The Mammalian Placenta and Early Mammalian Development

The Mammalian Placenta and Early Mammalian Development
Because mammals are descendants of one of three lineages that originated with a common amniote ancestor, they inherited the amniotic egg. However, rather than developing within the egg shell like other amniotes, most mammalian embryos evolved the propitious strategy of developing within the mother’s body. We have already seen that mammalian gastrulation closely parallels that of the egg-laying amniotes. The earliest mammals were egg layers, and even today some mammals retain this primitive character; the monotremes (duck-billed platypus and spiny anteater) lay large yolky eggs that closely resemble bird eggs. In marsupials (pouched mammals such as opossums and kangaroos), the embryos develop for a time within the mother’s uterus. But the embryo does not “take root” in the uterine wall, and consequently it receives little nourishment from the mother before birth. The young of marsupials are therefore born immature and are sheltered in a pouch in the mother’s abdominal wall and nourished with milk.

All other mammals, composing 94% of class Mammalia, are placental mammals. These mammals have evolved a placenta, a remarkable fetal structure through which the embryo is nourished. Evolution of this fetal organ required substantial restructuring, not only of the extraembryonic membranes to form the placenta but also of the maternal oviduct, part of which had to expand into long-term housing for the embryo, the uterus. Despite these modifications, development of the extraembryonic membranes in placental mammals is remarkably similar to their development in egg-laying amniotes (compare Figures 8-20 and 8-22).

Figure 8-23 Early development of the human embryo and its extraembryonic membranes.

The early stages of mammalian cleavage, shown in Figure 8-7E, occur while the blastocyst is traveling down the oviduct toward the uterus, propelled by ciliary action and muscular peristalsis. When a human blastocyst is about six days old and composed of about 100 cells, it contacts the uterine endometrium (uterine lining) (Figure 8-23). On contact, the trophoblast cells proliferate rapidly and produce enzymes that break down the epithelium of the uterine endometrium. These changes allow the blastocyst to implant in the endometrium. By the eleventh or twelfth day the blastocyst is completely buried and surrounded by a pool of maternal blood.

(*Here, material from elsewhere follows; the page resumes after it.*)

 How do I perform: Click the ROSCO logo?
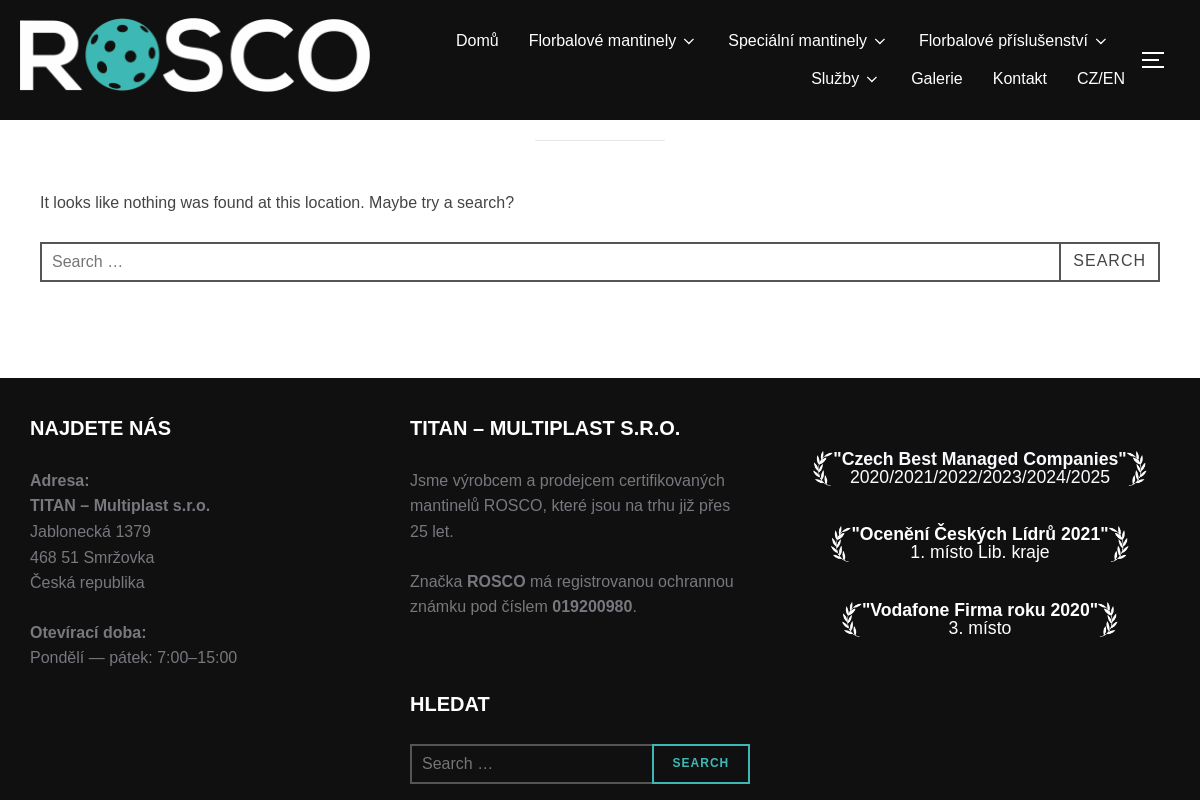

The trophoblast thickens, sending out thousands of tiny, fingerlike projections, the chorionic villi. These projections sink like roots into the uterine endometrium after the embryo implants. As development proceeds and embryonic demands for nutrients and gas exchange increase, the great proliferation of chorionic villi vastly increases the total surface area of the placenta. Although the human placenta at term measures only 18 cm (7 inches) across, its total absorbing surface is approximately 13 square meters—50 times the surface area of the skin of the newborn infant.

One of the most intriguing questions the placenta presents is,why is it not immunologically rejected by the mother? Both placenta and embryo are genetically alien to the mother because they contain proteins (called major histocompatibility proteins) that differ from those of the mother.We would expect uterine tissues to reject the embryo just as the mother would reject an organ transplanted from her own child.The placenta is a uniquely successful foreign transplant, or allograft, because it has evolved measures for suppressing the immune response that normally would be mounted against it and the fetus by the mother.Recent experiments suggest that the chorion produces proteins and lymphocytes that block the normal immune response by suppressing formation of specific antibodies by the mother.

Since the mammalian embryo is protected and nourished through the placenta rather than with stored yolk, what becomes of the four extraembryonic membranes it has inherited from the early amniotes? The amnion remains unchanged, a protective water jacket in which the embryo floats. A fluid-filled yolk sac is also retained, although it contains no yolk. It has acquired a new function: during early development it is the source of stem cells that give rise to blood and lymphoid cells. These stem cells later migrate into the developing embryo. The two remaining extraembryonic membranes, the allantois and the chorion, are recommitted to new functions. The allantois is no longer needed for the storage of metabolic wastes. Instead it contributes to the umbilical cord, which links the embryo physically and functionally with the placenta. The chorion, the outermost membrane, forms most of the placenta itself. The rest of the placenta is formed by the adjacent uterine endometrium.

The embryo grows rapidly, and all of the major organs of the body have begun their formation by the end of the fourth week of development. The embryo is now about 5 mm in length and weighs approximately 0.02 g. During the first two weeks of development (the germinal period) the embryo is quite resistant to outside influences. However, during the next eight weeks, when all of the major organs are being established and body shape is forming (the embryonic period), the embryo is more sensitive to disturbances that might cause malformations (such as exposure to alcohol or drugs taken by the mother) than at any other time in its development. The embryo becomes a fetus at approximately two months after fertilization. This ushers in the fetal period, which is primarily a growth phase, although some of the organ systems (especially the nervous and endocrine systems) will continue to develop. The fetus grows from approximately 28 mm and 2.7 g at 60 days to approximately 350 mm and 3000 g at term (nine months).